(Data entries)
++++++

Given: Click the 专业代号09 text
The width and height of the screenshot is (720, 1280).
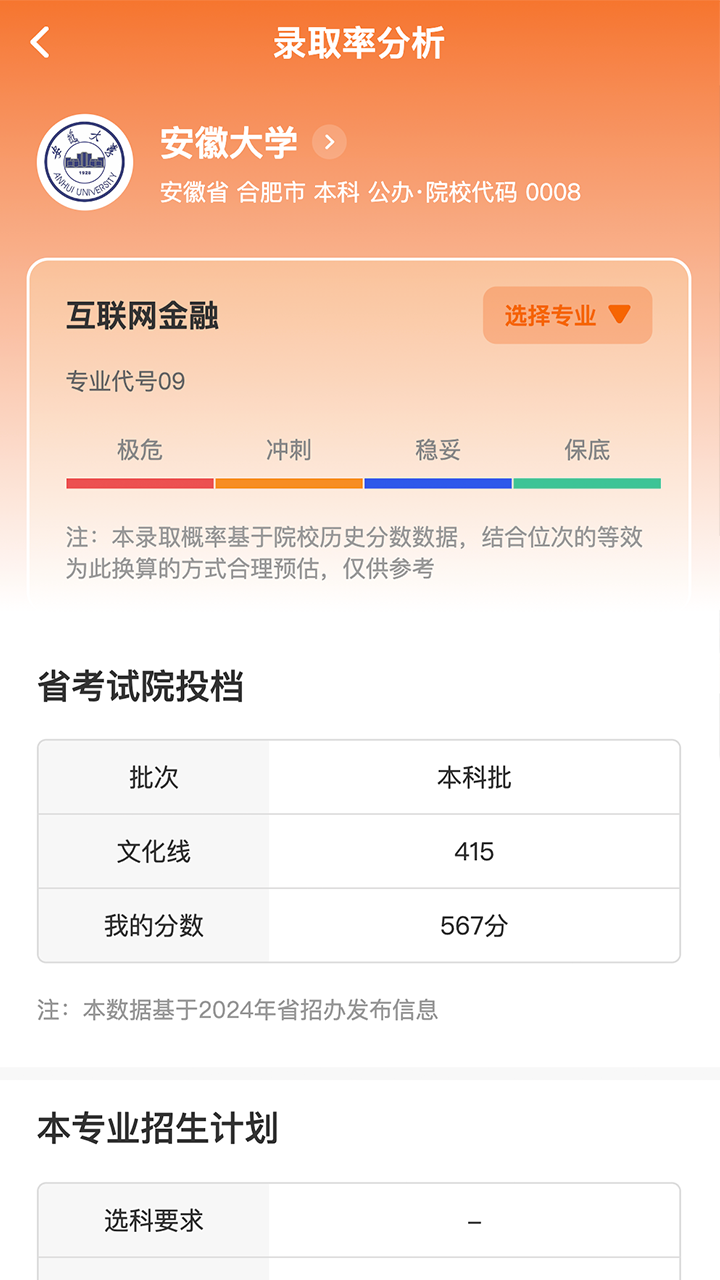Looking at the screenshot, I should point(125,380).
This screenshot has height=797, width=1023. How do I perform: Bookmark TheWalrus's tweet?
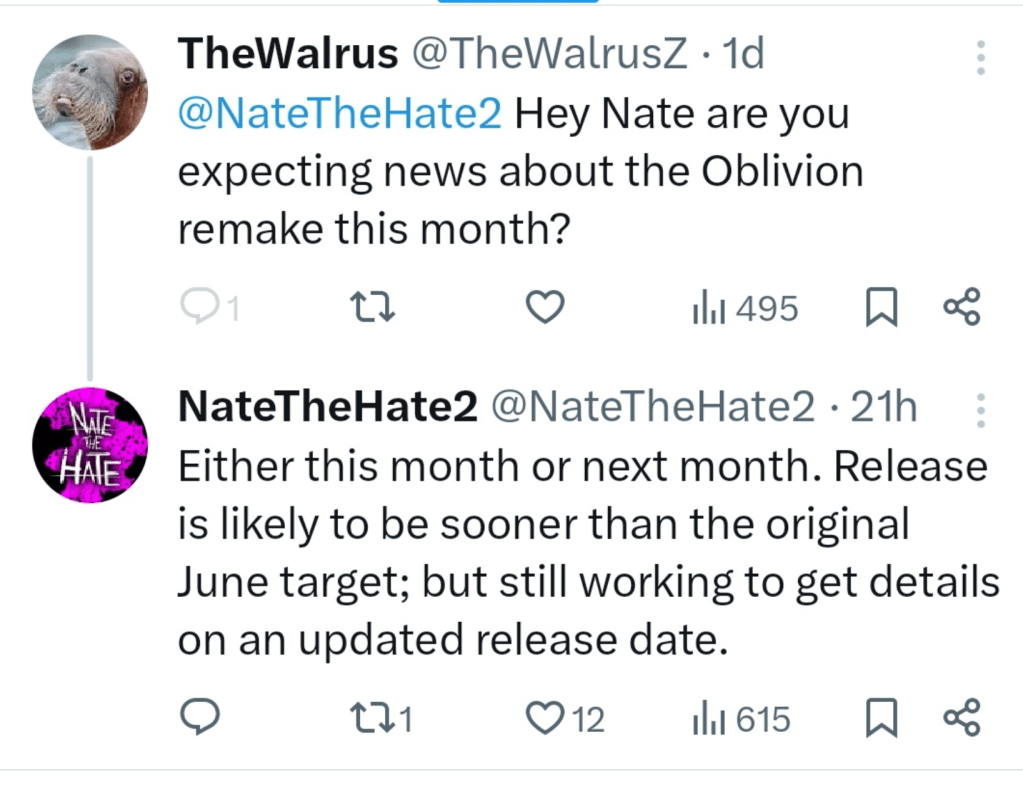pyautogui.click(x=880, y=309)
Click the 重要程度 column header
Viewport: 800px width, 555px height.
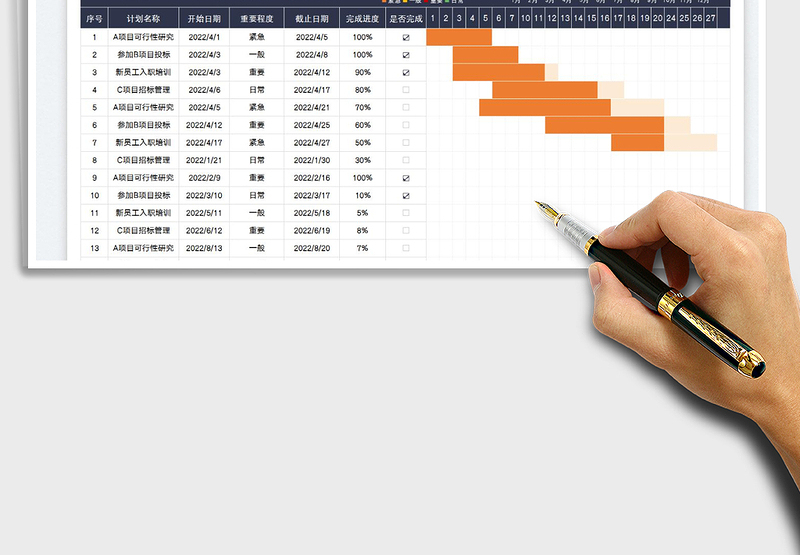[x=256, y=18]
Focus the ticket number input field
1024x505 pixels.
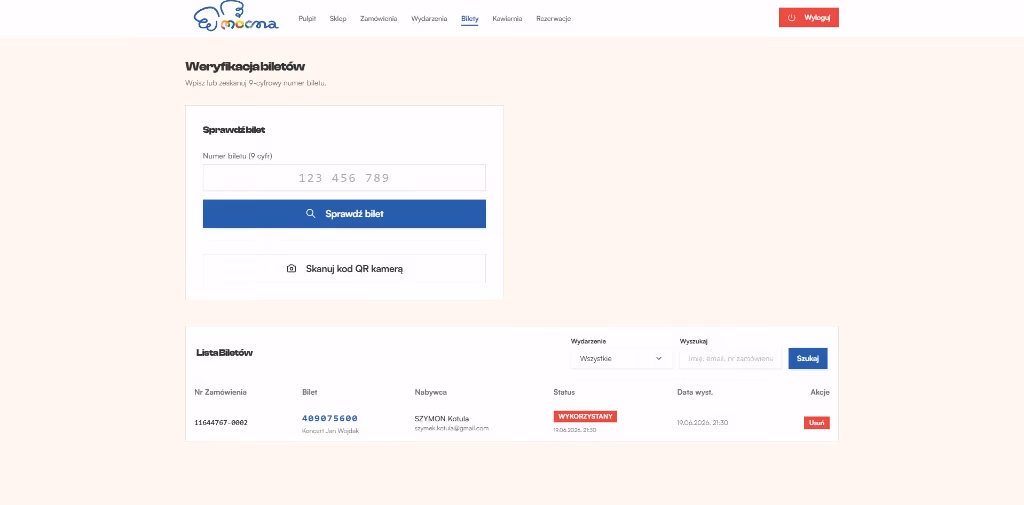(344, 178)
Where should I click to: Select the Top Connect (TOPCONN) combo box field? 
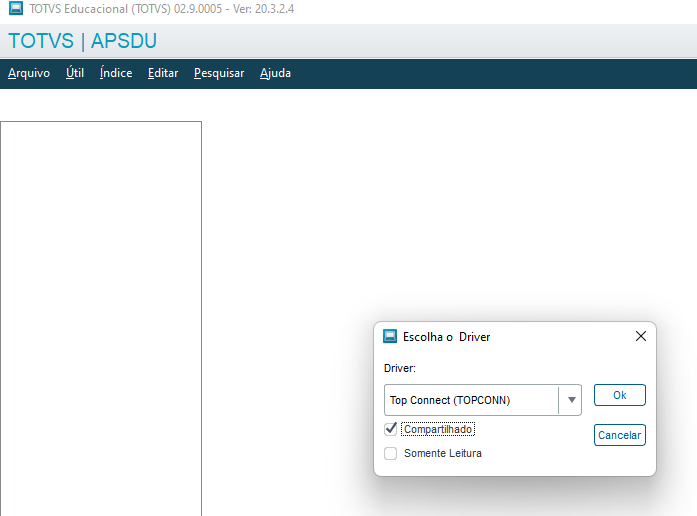(470, 400)
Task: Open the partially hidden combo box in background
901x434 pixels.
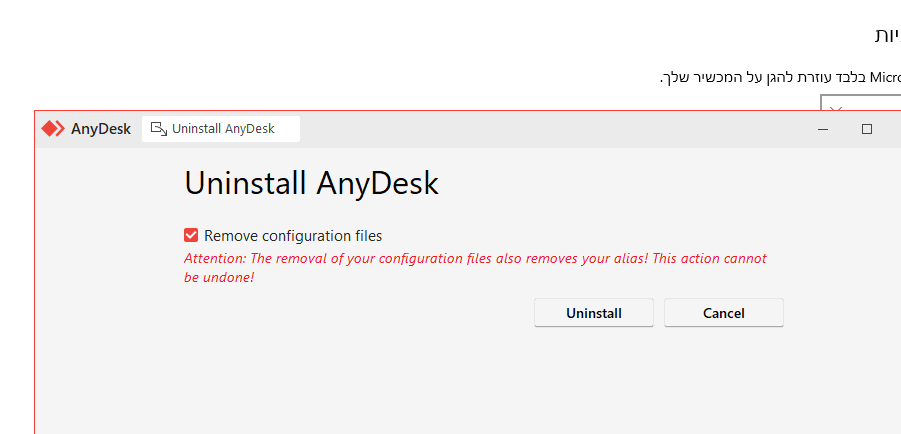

++++++

- _Task goal_
Leave the pictures out and output the rest of the data word for word.

- _Solution to the exercise_
Given: Click the 专业代号09 text
The width and height of the screenshot is (720, 1280).
Looking at the screenshot, I should point(125,380).
This screenshot has height=797, width=1023. How do I perform: Bookmark TheWalrus's tweet?
pyautogui.click(x=880, y=309)
Click the 重要程度 column header
Viewport: 800px width, 555px height.
[x=256, y=18]
Focus the ticket number input field
1024x505 pixels.
(344, 178)
Where should I click to: Select the Top Connect (TOPCONN) combo box field? 
(470, 400)
Task: Open the partially hidden combo box in background
901x434 pixels.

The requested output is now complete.